[[ Material for this task, beginning ]]
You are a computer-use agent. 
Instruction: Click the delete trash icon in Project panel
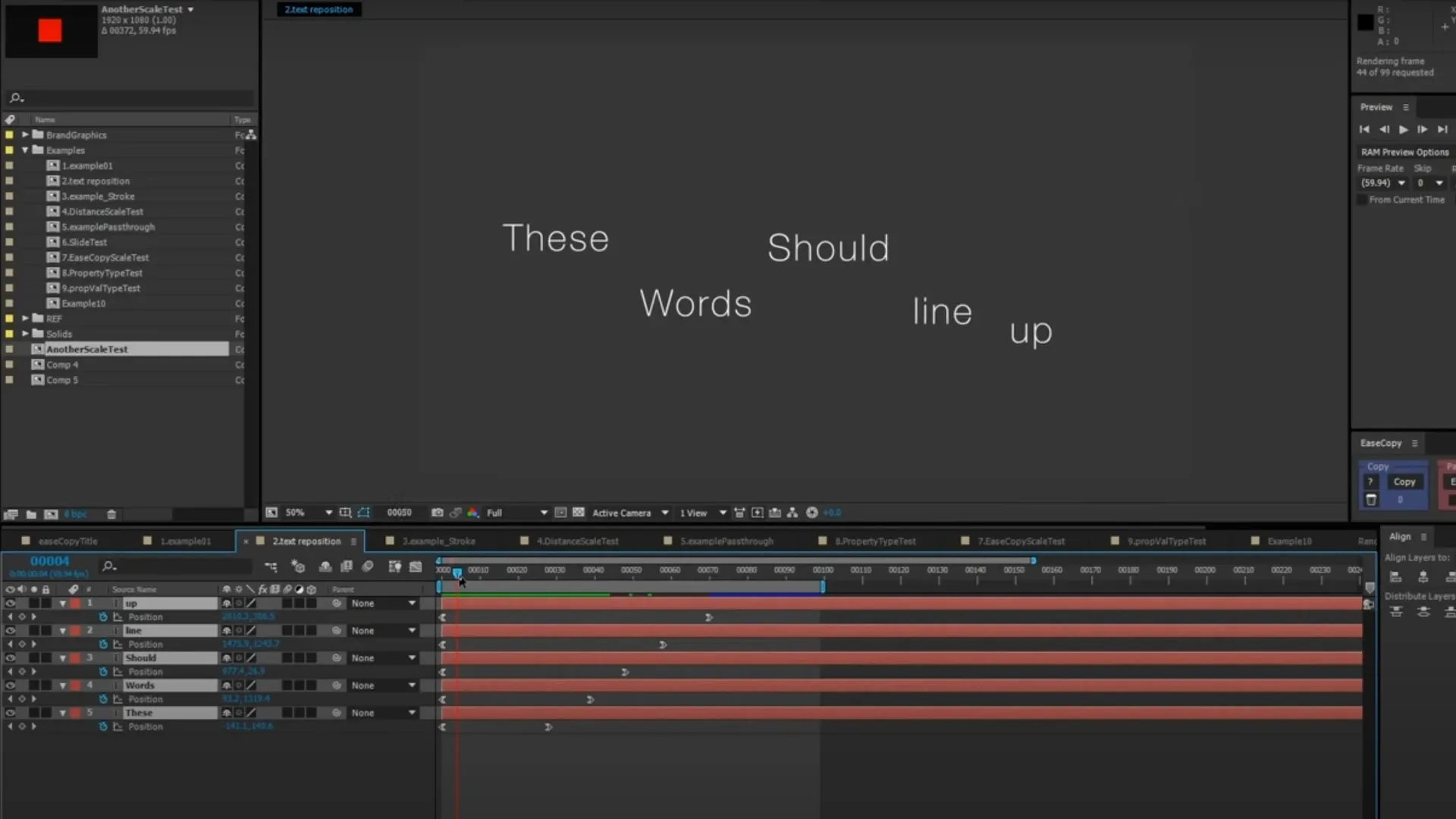click(111, 514)
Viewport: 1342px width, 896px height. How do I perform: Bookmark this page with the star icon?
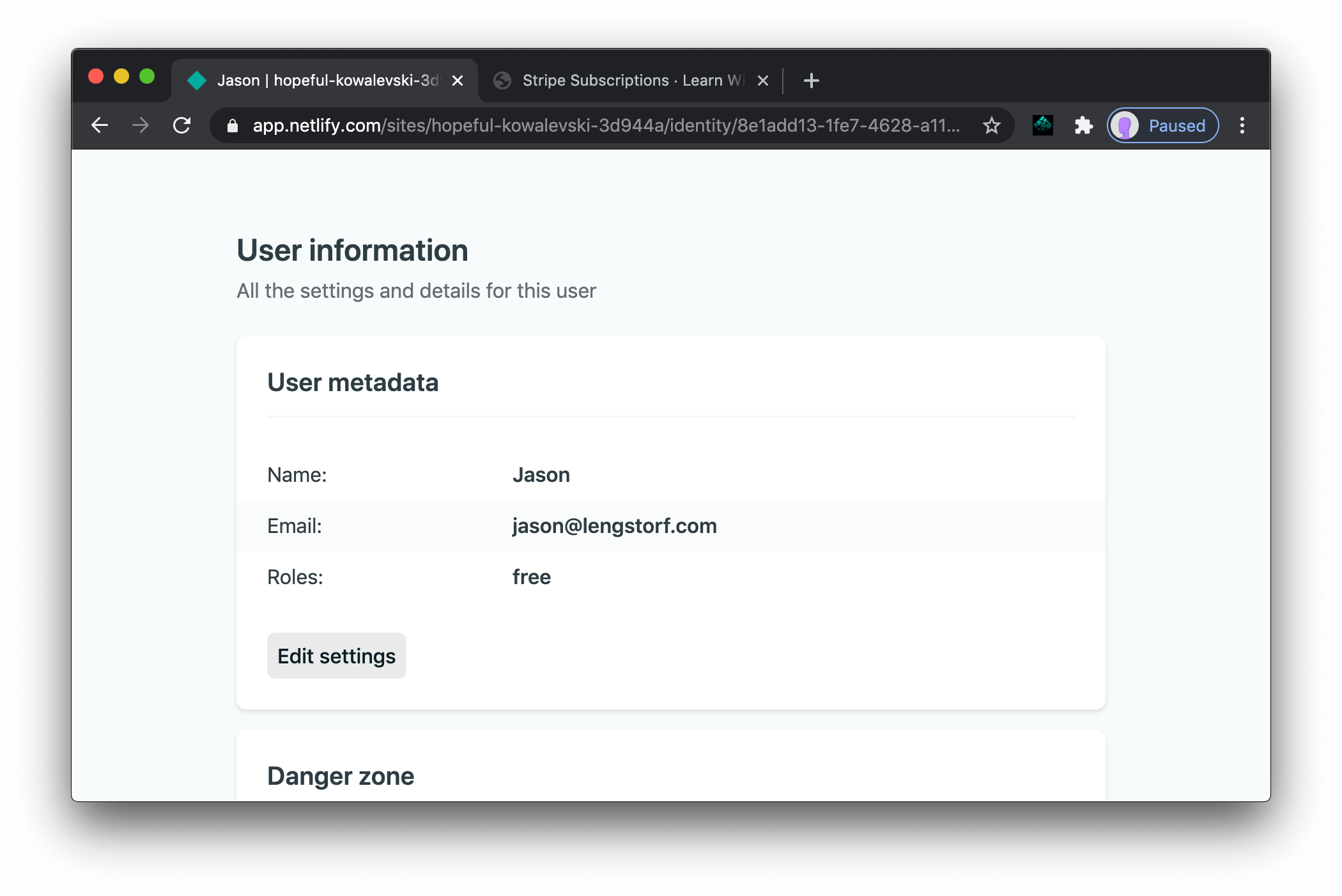[992, 125]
[[ Material for this task, end ]]
▶ _What is needed_
Every line above should be reproduced exactly, please, with no pictures included.

▶ _Expected answer_
You are a computer-use agent. 
Instruction: Click the delete trash icon in Project panel
click(111, 514)
Viewport: 1342px width, 896px height. How do I perform: Bookmark this page with the star icon?
[992, 125]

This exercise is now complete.